Haresh Chawla: It comes down to if it's a side effort. I don't think Reliance Retail is a side business. Remember, most of these efforts of running or combining or building the stacks have failed because they have become ‘also run’ or ‘also tried’ kind of businesses. When you have a full-fledged business, with its full weight of operations, full weight of consumer trust, and then you combine it, it is a very different situation. I agree it has not happened. But remember, the combination is different. You are getting a fully grown mature business to come and combine at the interface of the consumer.

You believe from what you can see right now that Reliance is on the right track and can make a success of this untested model?

Haresh Chawla; Yes, because it's got full stacks and everything. I mean, I'm giving you a theoretical answer to a very practical question because we'll have to see how it plays out, how the interface becomes seamless. As you said, its currently not seamless and even Whatsapp is not seamless. Whatever you do, you can’t open anything within Whatsapp.

So my sense is that, since they run full stack operations, chances of building a seamless envelope around the services are much higher, and making them successful are much higher.

Because at the least, you are sure that a Reliance Retail customer may want to access them through JioMart.

Just remember you have franchises within each of these stacks. First, your job will be to take that franchise and digitally enable that rather than going out to an absolutely new customer who has not ever used your service. That's the second stage. So my sense is that, even in this whole partnership, the first job will not be to get new customers through Whatsapp, the first job will be to service existing franchise customers through Whatsapp. This is not some company saying I want to go and try my hand at retail. No, it’s not. You’ve seen what has happened when you don't run with full stack.

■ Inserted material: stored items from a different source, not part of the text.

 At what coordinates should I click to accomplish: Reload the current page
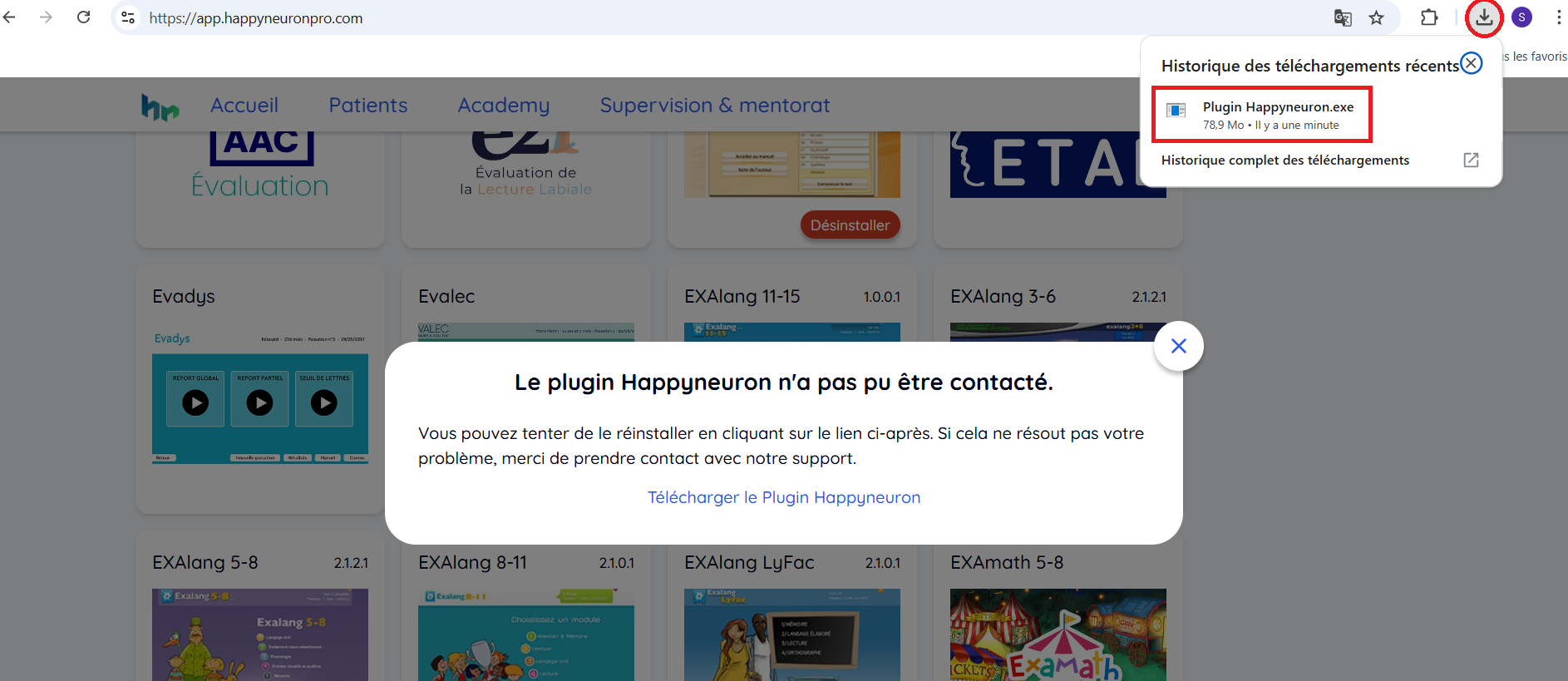83,17
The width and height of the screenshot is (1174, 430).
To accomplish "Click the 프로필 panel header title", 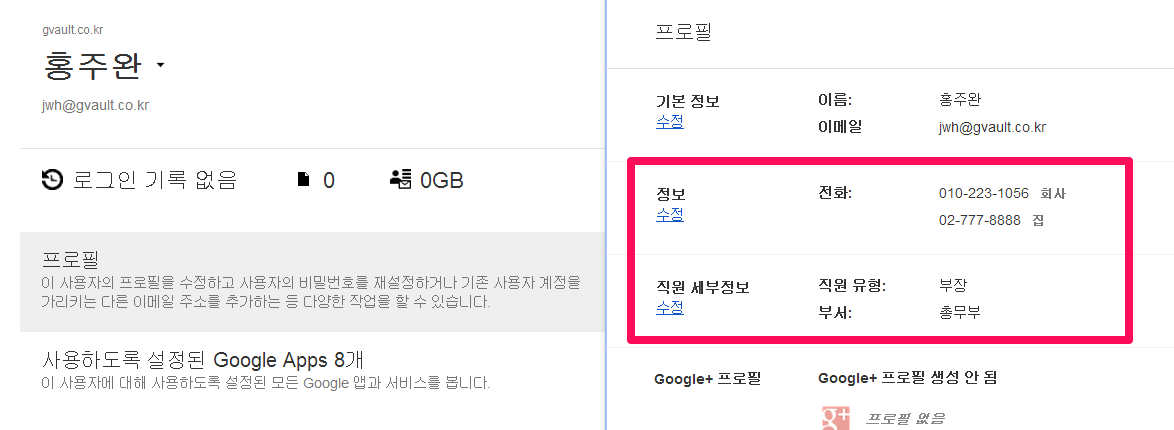I will tap(683, 33).
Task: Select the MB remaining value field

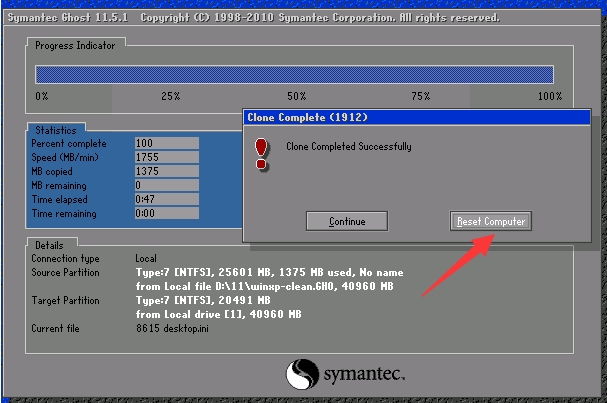Action: point(167,185)
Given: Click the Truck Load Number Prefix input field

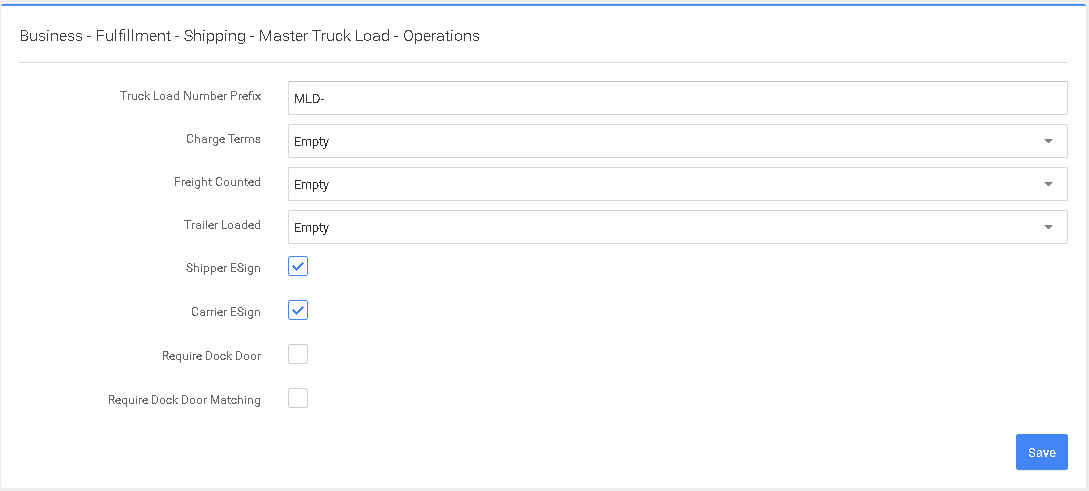Looking at the screenshot, I should (x=677, y=98).
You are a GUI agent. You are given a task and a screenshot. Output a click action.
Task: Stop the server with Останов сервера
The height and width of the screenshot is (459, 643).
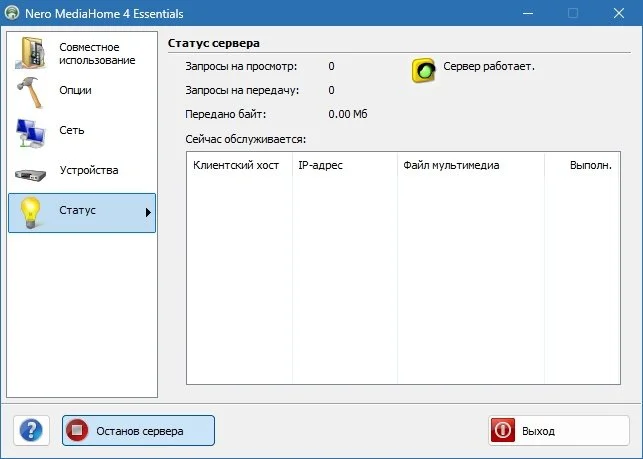tap(138, 430)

We've seen what happened with Airtel payments for example.

So they've got the parts now it's just the combining of those parts, where they will be tested. And because they've got the parts, they've got a better chance at this than anybody else?

Haresh Chawla: Technology allows you to do this combination beautifully. Now, if it is done beautifully, it will work, if it's not done beautifully, if it has breaks in it - customers have very little patience with technology. There are two sides to the sword. If you don't service me well, I will switch out completely. Therefore any break there is, it is extremely expensive on the enterprise.

And you're saying maybe two or three years down the line is when we'll get a better sense of whether a Jio-Facebook kind of partnership is able to deliver anything tangible?

Haresh Chawla: Yes. And it would deliver more on the Jio side because they are the ones innovating on the platform.

This is Jio innovating outside its own core customer base on WhatsApp’s customer base. We should evaluate from that lens, did it work for Jio?

Because we yet have to see what WhatsApp does. Because WhatsApp has got many jobs to do if it wants to become the WeChat of India. It first has to publish API, it has many levels of work that needs to be done to be able to really build an ecosystem which is like a WeChat. A lot of work there.

If you had 100 million dollars, which I suspect you do, which combination would you bet your money on?

Haresh Chawla: So I would buy the Facebook-Jio combo in India and buy Amazon and Google abroad.

I don't know how much value will get extracted from an Airtel-Amazon kind of potential partnership. I'm seeing all that value will have to flow to Amazon in any case, and Google, again, I'm not sure. At least the Jio-Facebook partnership seems that they are going to integrate services and they have stacks outside of telecom ready. The other players don't. I don't see a situation where Amazon will transfer value into Airtel. The stake itself is small - how will you transfer value? These are going to be a little bit of loose partnerships, whereas Jio is bringing a full stack to the table of vertical services.